Simon Read: Rogue payday lenders must be closed down to protect the hard-up
Saturday 07 January 2012
Hardships are continuing for families this year. Housing charity Shelter reckons some seven million vulnerable folk have turned to expensive credit just to pay their rent or mortgages.
Borrowing to pay off other debt is a clear sign that finances are out of control. But at least the majority are buying some time to get their finances back on track by borrowing on overdrafts or credit cards. Frighteningly Shelter's research suggests around a million people have turned to payday loans, which can prove the most expensive way of borrowing of all.
As we report on page 55, experts are beginning to question the legality of elements of the payday loan industry while MPs have been leading a campaign to crack down on some of the more dodgy practices, such as rolling over loans.
The heart of the problem is the wrong people are using the loans. "A payday loan is for a short-term need or desire, not for managing long-term debt," points out John Lamidey of the Consumer Finance Association, a body which represents the payday loans industry.
He points out, rightly, that borrowing a small sum from a payday lender can help to bridge an income gap and avoid having to pay high credit card charges or unauthorised bank overdraft fees.

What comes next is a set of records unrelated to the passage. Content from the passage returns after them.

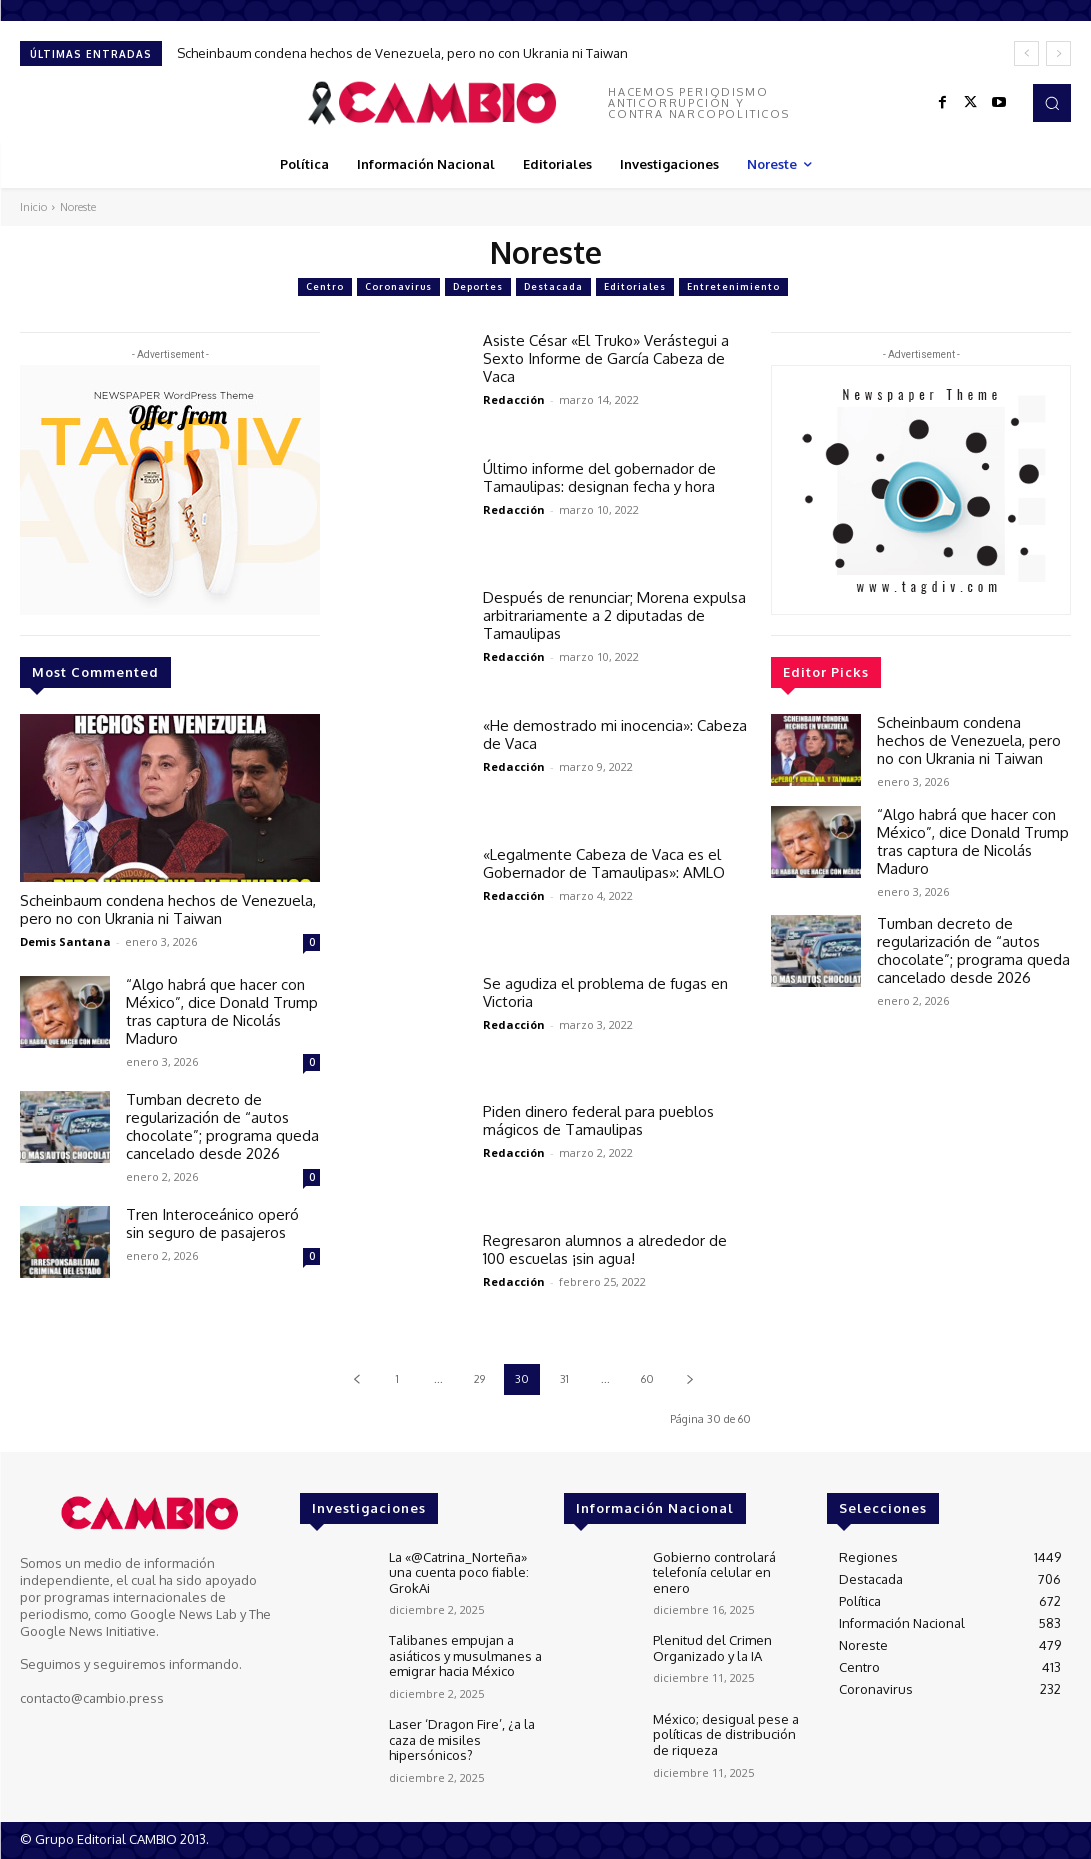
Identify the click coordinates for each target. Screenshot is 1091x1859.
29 (479, 1379)
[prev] (1026, 53)
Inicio (33, 207)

But the problem remains that the loans are easy to take out and, in many cases, lenders are sending texts and emails encouraging people to turn to short-term credit. This is a highly dubious practice. I've been sent the text myself and they appear not to be targeted at responsible borrowers but just anyone.
Worse, if anyone does become tempted, their details appear to be sold on to other lenders, leading to further texts and emails offering easy credit, which can only result in increased debt woes.
Indeed a Twitter campaign run this week by the debt charity Consumer Credit Counselling Service asking people to report spam loan texts yielding the alarming report from one person who claimed to get 90 texts offering loans on Christmas Day alone!
The net result of the texts is likely to be that at-risk people, who already have a scary debt problem, are the ones who will respond, clutching at the disastrous straw of cash that may give them a few days' grace, but turn their money woes into an even bigger problem.
Steve Perry, author of the book When Payday Loans Go Wrong, says: "Lenders do not care about how or why people want a loan, nor if they can repay it, nor do they want people to borrow just the once as there is no real profit in it."
He speaks from bitter experience, after ending up being caught in a cycle of taking out new loans every month to pay his bills and pay off existing loans.
The Consumer Finance Association tries to position payday lenders as responsible companies which check their customers can afford the loans. The nine members of the Association may be, but what about the hundreds of rogue lenders pushing their expensive deals onto vulnerable people?
For that reason, and not for the first time, I call for an end to these firms being allowed to add to people's money misery. The Office of Fair Trading should speed up its review of the sector and close down any firms which break the rules.
For starters they could look at Steve Perry's website at saynotopaydayloans.co.uk where there's plenty of evidence of firms that appear to be operating outside the law.
But our lawmakers should also act quickly to outlaw repeat borrowing or the rolling over of loans. Let the payday lenders make their profits, but not from people who can't afford their expensive wares.
There's little doubt that stock markets this year will be as volatile as last. Those who can't cope with fluctuations should think about moving savings to a safer home, while those sitting on a loss should consider selling up and finding fresh opportunities.
I suggested that last week to a fellow football player. He had punted a few mining shares a year ago, almost all of which have flopped. My advice to him was take what's left and find a new investment. His response? "I can't afford to. I'll hang on until the shares recover."
It's not the first time I've heard that sentiment and it won't be the last. But it shows a lack of understanding of how shares are valued, particularly speculative ones. To put it simply, the price is only how much someone is prepared to pay.
If a mining company strikes gold, people will pay more for its shares. If there's little prospect of good news, the shares will be worthless. Successful investors are the gamblers who learn a lesson from losing, rather than simply relying on hope. Cutting losses is an important part of any investment strategy.